*** PROVIDED ENTRIES ***
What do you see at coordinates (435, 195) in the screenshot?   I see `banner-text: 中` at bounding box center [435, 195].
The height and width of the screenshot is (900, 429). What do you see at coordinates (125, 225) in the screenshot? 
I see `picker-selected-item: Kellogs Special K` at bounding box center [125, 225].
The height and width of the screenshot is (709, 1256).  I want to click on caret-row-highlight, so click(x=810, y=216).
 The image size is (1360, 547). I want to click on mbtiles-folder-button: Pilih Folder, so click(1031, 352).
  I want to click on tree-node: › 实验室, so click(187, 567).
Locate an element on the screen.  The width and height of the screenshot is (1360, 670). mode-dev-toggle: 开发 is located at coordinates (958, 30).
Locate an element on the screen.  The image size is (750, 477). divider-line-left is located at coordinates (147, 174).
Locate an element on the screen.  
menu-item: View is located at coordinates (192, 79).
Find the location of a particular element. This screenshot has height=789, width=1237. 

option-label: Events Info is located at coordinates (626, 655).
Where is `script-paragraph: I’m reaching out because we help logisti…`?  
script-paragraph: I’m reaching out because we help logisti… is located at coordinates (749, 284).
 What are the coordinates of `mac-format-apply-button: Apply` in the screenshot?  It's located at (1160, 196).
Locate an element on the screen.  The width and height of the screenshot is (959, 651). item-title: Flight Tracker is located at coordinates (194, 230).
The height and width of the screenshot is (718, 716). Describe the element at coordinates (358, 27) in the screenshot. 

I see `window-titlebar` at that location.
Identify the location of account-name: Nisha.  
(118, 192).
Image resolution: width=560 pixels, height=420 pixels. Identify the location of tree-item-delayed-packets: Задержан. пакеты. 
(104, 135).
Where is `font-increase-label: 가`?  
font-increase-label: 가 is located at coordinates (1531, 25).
***
**DIRECTIONS**
Rewrite all of the rows above as a numbered list, leaving out the blank lines.

**ANSWER BOX**
1. What do you see at coordinates (435, 195) in the screenshot?   I see `banner-text: 中` at bounding box center [435, 195].
2. The height and width of the screenshot is (900, 429). What do you see at coordinates (125, 225) in the screenshot? 
3. I see `picker-selected-item: Kellogs Special K` at bounding box center [125, 225].
4. The height and width of the screenshot is (709, 1256).  I want to click on caret-row-highlight, so click(x=810, y=216).
5.  The image size is (1360, 547). I want to click on mbtiles-folder-button: Pilih Folder, so click(1031, 352).
6.   I want to click on tree-node: › 实验室, so click(187, 567).
7. Locate an element on the screen.  The width and height of the screenshot is (1360, 670). mode-dev-toggle: 开发 is located at coordinates (958, 30).
8. Locate an element on the screen.  The image size is (750, 477). divider-line-left is located at coordinates (147, 174).
9. Locate an element on the screen.  
10. menu-item: View is located at coordinates (192, 79).
11. Find the location of a particular element. This screenshot has height=789, width=1237. 
12. option-label: Events Info is located at coordinates (626, 655).
13. Where is `script-paragraph: I’m reaching out because we help logisti…`?  
14. script-paragraph: I’m reaching out because we help logisti… is located at coordinates (749, 284).
15.  What are the coordinates of `mac-format-apply-button: Apply` in the screenshot?  It's located at (1160, 196).
16. Locate an element on the screen.  The width and height of the screenshot is (959, 651). item-title: Flight Tracker is located at coordinates (194, 230).
17. The height and width of the screenshot is (718, 716). Describe the element at coordinates (358, 27) in the screenshot. 
18. I see `window-titlebar` at that location.
19. Identify the location of account-name: Nisha.  
20. (118, 192).
21. Image resolution: width=560 pixels, height=420 pixels. Identify the location of tree-item-delayed-packets: Задержан. пакеты. 
22. (104, 135).
23. Where is `font-increase-label: 가`?  
24. font-increase-label: 가 is located at coordinates (1531, 25).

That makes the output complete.